During the press conference, Krueger also urged Japan to adopt a medium-term inflation target in an effort to fight against deflation. “Strengthened efforts to end deflation are required,” Krueger said. “A medium-term inflation target combined with clear communication of the strengthened strategy would help convince the public that deflation will end, and encourage spending.”
Adopting an inflation target means the Bank of Japan would aim for a specific level of consumer prices within a given period. Krueger specified no range, saying only that “any positive magnitude or range would clearly enable the situation to improve”. In a way to end falling prices, she recommended that the BoJ purchase a wider range of assets, including foreign assets, to “allow monetary policy to act more directly through asset prices, as well as by expanding liquidity”. Krueger was in Japan since Tuesday for a two-day visit for the IMF’s annual bilateral discussions with member countries on their economic developments and policies.
Japan needs a “bold and comprehensive policy package” including purchases of foreign assets by the BoJ, and setting a medium-term inflation target to free the economy from its deflationary trap, she said.
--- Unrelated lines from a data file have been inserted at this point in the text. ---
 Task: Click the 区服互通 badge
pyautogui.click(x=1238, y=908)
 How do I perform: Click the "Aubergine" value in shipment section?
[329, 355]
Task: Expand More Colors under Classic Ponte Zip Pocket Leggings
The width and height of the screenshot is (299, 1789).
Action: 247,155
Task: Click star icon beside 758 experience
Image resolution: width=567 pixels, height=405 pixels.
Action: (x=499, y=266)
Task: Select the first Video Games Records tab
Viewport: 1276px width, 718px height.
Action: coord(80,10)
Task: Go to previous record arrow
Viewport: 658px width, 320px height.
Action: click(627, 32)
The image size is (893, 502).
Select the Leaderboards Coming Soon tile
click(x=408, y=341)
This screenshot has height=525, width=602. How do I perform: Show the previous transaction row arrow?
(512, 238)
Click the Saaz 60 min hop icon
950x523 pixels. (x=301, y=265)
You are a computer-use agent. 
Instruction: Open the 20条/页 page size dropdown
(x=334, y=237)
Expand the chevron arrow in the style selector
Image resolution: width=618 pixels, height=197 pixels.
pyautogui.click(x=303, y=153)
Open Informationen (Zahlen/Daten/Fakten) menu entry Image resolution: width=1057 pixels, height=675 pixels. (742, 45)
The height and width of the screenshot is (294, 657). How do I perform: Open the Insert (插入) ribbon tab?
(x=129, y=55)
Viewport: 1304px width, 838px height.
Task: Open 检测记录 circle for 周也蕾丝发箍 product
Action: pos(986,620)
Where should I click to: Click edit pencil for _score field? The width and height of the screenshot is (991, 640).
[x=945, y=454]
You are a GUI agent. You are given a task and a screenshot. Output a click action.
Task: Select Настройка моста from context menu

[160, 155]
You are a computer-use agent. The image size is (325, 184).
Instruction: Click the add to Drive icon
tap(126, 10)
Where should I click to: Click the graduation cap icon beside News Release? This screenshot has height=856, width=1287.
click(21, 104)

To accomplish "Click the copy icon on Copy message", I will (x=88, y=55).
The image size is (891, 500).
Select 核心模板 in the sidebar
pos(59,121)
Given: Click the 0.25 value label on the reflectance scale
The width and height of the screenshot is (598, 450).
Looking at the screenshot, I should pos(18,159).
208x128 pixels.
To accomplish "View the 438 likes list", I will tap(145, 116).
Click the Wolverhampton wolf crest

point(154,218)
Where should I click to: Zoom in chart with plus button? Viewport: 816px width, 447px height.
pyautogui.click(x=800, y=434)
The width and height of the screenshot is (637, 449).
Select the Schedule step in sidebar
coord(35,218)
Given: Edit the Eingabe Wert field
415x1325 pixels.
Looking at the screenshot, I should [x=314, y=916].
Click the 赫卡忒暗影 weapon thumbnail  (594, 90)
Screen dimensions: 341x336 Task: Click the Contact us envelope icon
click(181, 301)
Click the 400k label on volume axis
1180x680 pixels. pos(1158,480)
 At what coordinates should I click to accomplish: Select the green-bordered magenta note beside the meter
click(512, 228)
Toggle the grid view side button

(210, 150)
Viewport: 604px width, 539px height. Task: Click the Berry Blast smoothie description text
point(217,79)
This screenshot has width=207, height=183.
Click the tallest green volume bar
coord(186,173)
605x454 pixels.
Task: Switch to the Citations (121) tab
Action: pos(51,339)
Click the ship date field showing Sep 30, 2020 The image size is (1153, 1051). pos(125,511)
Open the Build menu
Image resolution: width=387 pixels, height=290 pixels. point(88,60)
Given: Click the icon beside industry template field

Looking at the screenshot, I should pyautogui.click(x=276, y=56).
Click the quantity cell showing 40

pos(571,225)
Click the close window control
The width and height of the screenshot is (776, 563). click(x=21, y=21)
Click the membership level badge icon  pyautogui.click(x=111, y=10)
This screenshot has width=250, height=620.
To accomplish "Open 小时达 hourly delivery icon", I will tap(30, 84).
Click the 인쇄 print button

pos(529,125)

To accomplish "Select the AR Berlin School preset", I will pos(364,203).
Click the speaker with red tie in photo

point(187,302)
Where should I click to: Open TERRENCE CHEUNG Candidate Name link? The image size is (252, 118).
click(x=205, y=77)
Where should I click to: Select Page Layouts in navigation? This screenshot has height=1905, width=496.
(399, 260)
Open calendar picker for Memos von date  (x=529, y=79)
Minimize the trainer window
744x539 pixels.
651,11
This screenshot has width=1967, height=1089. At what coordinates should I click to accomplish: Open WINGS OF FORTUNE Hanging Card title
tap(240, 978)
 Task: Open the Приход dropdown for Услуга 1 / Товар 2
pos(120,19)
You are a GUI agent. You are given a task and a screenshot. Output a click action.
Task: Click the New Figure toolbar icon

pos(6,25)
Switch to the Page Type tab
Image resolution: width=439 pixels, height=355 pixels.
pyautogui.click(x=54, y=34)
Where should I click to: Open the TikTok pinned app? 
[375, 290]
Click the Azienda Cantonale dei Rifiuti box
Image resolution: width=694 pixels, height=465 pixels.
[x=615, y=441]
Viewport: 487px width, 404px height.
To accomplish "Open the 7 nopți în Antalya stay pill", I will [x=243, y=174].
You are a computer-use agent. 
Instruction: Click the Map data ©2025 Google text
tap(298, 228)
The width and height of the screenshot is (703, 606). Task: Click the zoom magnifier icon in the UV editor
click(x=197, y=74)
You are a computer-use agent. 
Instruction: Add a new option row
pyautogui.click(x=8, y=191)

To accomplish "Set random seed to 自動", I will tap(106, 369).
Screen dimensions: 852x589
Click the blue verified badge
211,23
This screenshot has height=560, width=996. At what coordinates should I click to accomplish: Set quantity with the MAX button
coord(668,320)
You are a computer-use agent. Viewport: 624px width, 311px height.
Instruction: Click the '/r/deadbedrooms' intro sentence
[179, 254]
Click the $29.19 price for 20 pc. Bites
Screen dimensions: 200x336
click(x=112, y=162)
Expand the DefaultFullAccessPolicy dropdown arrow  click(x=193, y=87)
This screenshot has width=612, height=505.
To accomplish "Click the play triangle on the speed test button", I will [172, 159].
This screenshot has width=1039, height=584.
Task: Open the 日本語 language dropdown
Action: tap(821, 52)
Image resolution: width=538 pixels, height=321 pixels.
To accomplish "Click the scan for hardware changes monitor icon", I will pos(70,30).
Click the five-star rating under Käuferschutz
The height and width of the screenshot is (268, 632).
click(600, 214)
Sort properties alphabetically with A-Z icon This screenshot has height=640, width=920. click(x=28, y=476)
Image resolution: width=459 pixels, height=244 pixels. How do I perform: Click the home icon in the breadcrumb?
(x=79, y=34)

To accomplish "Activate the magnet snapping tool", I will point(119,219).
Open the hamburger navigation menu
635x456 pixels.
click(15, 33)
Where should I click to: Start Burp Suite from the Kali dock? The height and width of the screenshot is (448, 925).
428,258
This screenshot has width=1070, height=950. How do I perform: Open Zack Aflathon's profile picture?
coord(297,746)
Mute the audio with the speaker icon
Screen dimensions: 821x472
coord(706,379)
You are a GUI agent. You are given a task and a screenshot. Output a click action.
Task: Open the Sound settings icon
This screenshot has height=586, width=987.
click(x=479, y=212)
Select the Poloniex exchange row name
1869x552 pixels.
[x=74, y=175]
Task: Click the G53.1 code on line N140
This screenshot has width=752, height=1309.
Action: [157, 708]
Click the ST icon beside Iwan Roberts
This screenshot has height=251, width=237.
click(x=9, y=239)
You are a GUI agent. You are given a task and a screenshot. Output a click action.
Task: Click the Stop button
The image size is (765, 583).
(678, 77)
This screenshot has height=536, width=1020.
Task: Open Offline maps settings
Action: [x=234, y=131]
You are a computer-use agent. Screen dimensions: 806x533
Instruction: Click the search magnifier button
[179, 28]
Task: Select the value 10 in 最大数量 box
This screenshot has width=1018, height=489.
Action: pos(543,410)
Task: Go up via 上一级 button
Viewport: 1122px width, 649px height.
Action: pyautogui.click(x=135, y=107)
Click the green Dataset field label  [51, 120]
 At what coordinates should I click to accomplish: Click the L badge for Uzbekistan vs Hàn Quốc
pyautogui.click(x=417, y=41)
She called on the government to implement a “bold and comprehensive policy package” of measures which would also include the broadening and acceleration of financial sector reforms to clear up non-performing loans and corporate restructuring.
“We are not focusing only on the monetary,” Krueger said. At the same time, she warned Japan against trying to use the yen’s exchange rate as an instrument of economic policy, saying such efforts were mostly ineffectual. “We would urge extreme caution in any attempt of targeting the exchange rate.
“Using or trying to use the exchange rate as an instrument of policy very seldom can achieve very much,” Krueger said. She hinted at a sense of impatience within the IMF that Tokyo was not moving faster on structural reform.